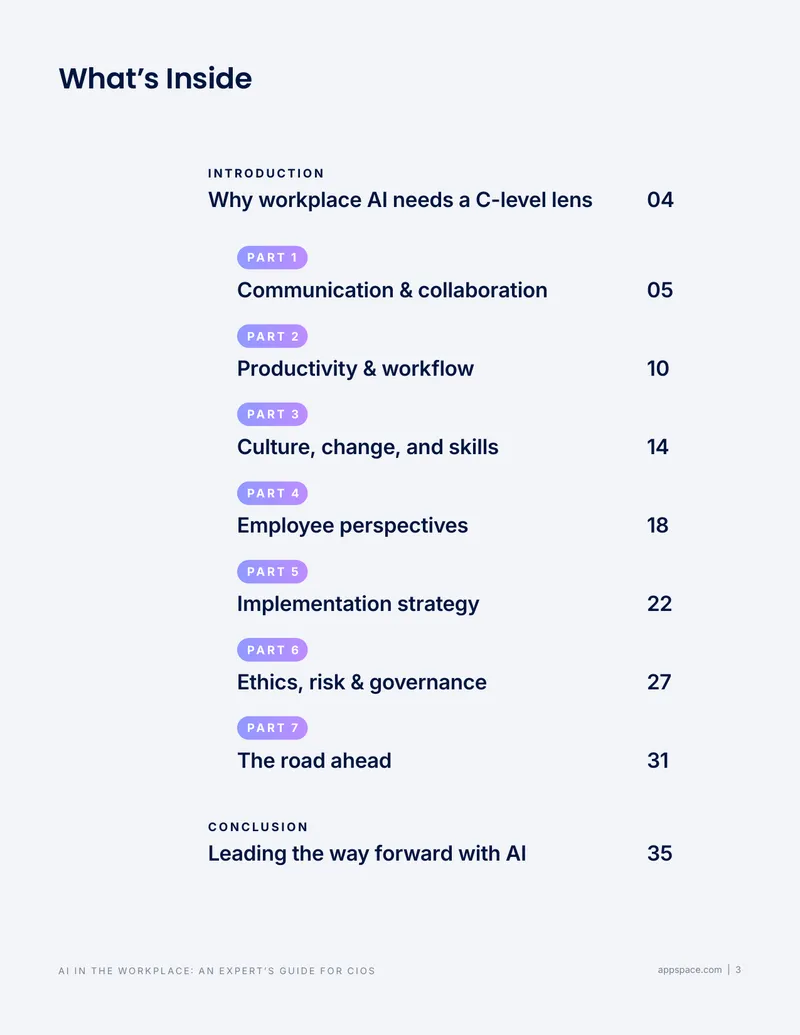Image resolution: width=800 pixels, height=1035 pixels.
Task: Jump to Implementation strategy
Action: 358,604
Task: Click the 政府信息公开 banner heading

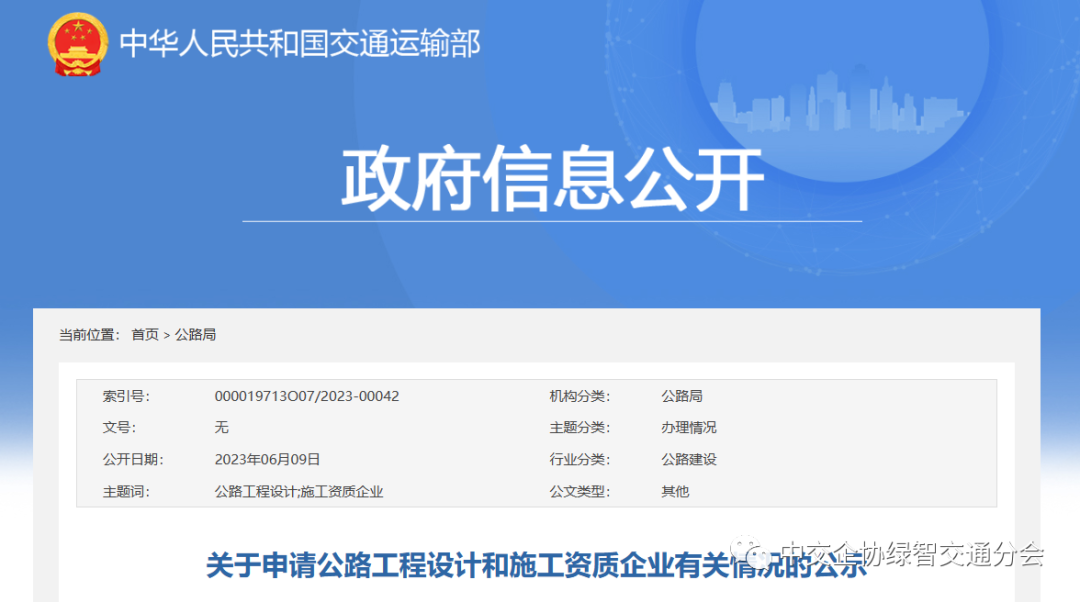Action: click(x=552, y=180)
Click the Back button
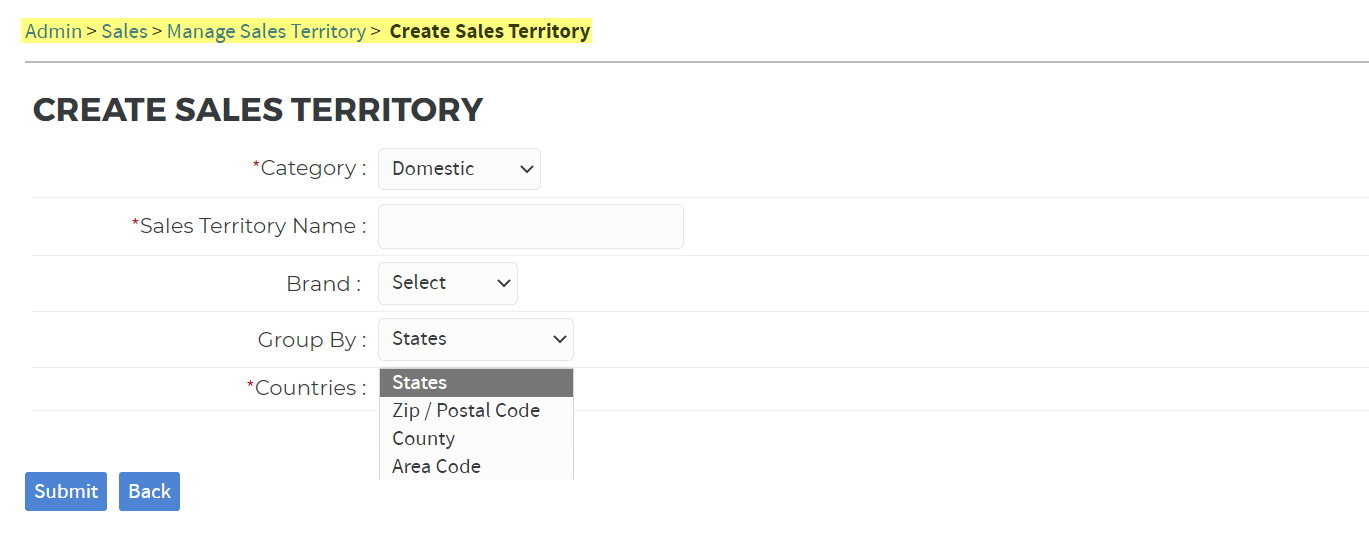Image resolution: width=1369 pixels, height=541 pixels. click(x=149, y=491)
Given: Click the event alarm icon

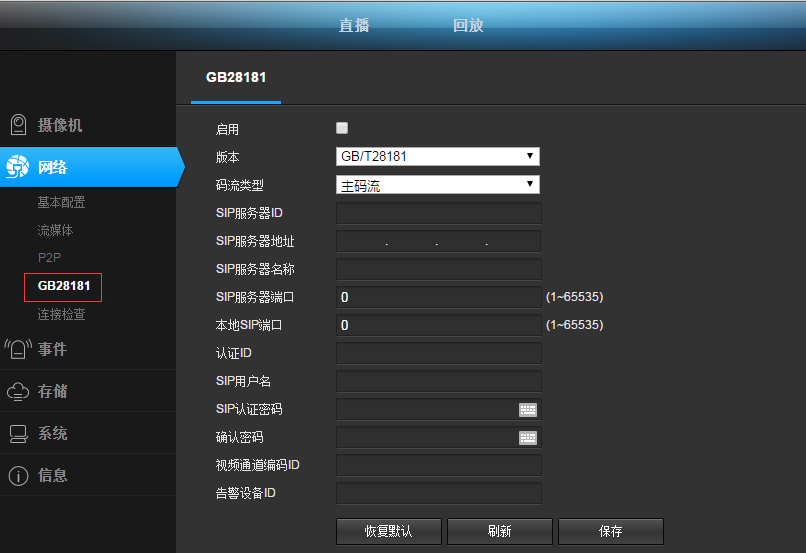Looking at the screenshot, I should (18, 349).
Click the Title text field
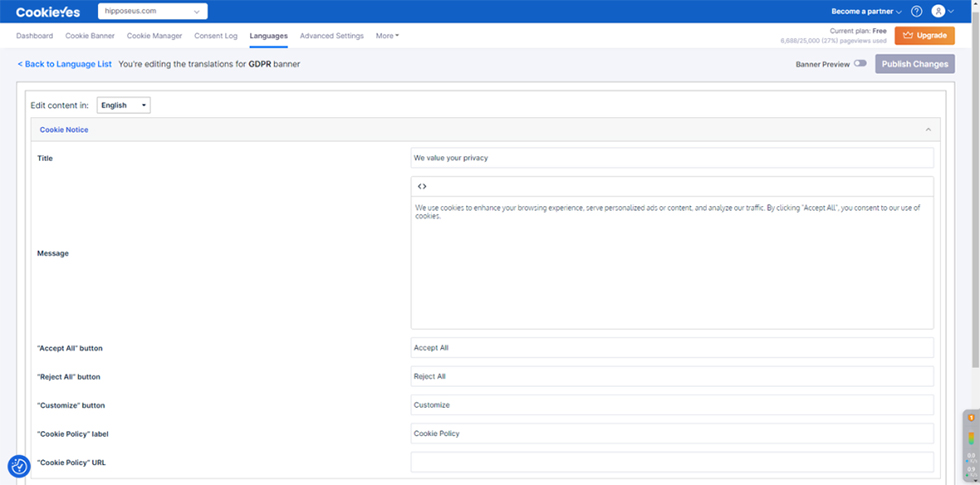The height and width of the screenshot is (485, 980). 671,158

:::

Task directions:
The reply should consist only of the lines running from the one with "Given: Click the event alarm icon" through the end of the material, both included, copied exactly; please omit pictures.

The answer:
Given: Click the event alarm icon

Looking at the screenshot, I should (18, 349).
Click the Title text field
The height and width of the screenshot is (485, 980). 671,158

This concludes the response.